***** Material shown

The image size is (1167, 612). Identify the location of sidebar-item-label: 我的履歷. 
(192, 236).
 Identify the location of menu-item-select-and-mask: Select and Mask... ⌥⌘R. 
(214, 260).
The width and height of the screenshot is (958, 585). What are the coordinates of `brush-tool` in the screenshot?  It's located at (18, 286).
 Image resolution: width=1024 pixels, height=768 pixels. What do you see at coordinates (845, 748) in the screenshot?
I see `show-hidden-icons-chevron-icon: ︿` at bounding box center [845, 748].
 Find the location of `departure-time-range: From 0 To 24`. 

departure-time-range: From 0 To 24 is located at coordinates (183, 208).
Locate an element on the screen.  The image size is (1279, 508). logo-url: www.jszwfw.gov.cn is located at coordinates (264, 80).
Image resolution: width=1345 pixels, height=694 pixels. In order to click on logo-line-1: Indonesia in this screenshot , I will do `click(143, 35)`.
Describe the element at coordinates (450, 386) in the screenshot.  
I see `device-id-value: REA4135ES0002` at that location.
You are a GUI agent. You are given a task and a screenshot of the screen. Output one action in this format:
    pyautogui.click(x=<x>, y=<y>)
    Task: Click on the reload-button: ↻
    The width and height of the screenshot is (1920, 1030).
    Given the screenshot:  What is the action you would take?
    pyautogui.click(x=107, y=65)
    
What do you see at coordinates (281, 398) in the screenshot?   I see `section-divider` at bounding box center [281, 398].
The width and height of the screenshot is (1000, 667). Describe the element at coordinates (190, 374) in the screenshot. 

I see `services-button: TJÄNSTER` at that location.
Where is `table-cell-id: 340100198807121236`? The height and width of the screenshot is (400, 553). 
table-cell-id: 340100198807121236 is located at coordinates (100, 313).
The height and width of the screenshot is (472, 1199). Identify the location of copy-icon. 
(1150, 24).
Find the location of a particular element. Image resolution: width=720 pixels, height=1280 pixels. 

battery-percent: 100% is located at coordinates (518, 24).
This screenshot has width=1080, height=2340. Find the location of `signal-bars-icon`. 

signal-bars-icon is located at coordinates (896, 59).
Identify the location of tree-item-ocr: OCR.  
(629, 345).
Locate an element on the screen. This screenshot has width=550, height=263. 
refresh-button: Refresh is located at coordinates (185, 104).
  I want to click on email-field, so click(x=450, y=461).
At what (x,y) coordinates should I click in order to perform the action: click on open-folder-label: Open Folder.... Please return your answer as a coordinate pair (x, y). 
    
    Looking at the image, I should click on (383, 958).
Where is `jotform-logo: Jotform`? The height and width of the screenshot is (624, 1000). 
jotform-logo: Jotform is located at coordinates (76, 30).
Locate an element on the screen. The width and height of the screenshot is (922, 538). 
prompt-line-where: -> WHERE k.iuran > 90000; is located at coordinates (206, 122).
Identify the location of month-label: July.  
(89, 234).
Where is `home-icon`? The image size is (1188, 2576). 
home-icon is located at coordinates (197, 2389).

**********

Retype the rows verbatim, starting with the line that contains "Image resolution: width=1345" and going on through the line that contains "What do you see at coordinates (281, 398)", both ends included.

* _Answer for the task_:
Image resolution: width=1345 pixels, height=694 pixels. In order to click on logo-line-1: Indonesia in this screenshot , I will do `click(143, 35)`.
Describe the element at coordinates (450, 386) in the screenshot.  
I see `device-id-value: REA4135ES0002` at that location.
You are a GUI agent. You are given a task and a screenshot of the screen. Output one action in this format:
    pyautogui.click(x=<x>, y=<y>)
    Task: Click on the reload-button: ↻
    The width and height of the screenshot is (1920, 1030).
    Given the screenshot:  What is the action you would take?
    pyautogui.click(x=107, y=65)
    
What do you see at coordinates (281, 398) in the screenshot?   I see `section-divider` at bounding box center [281, 398].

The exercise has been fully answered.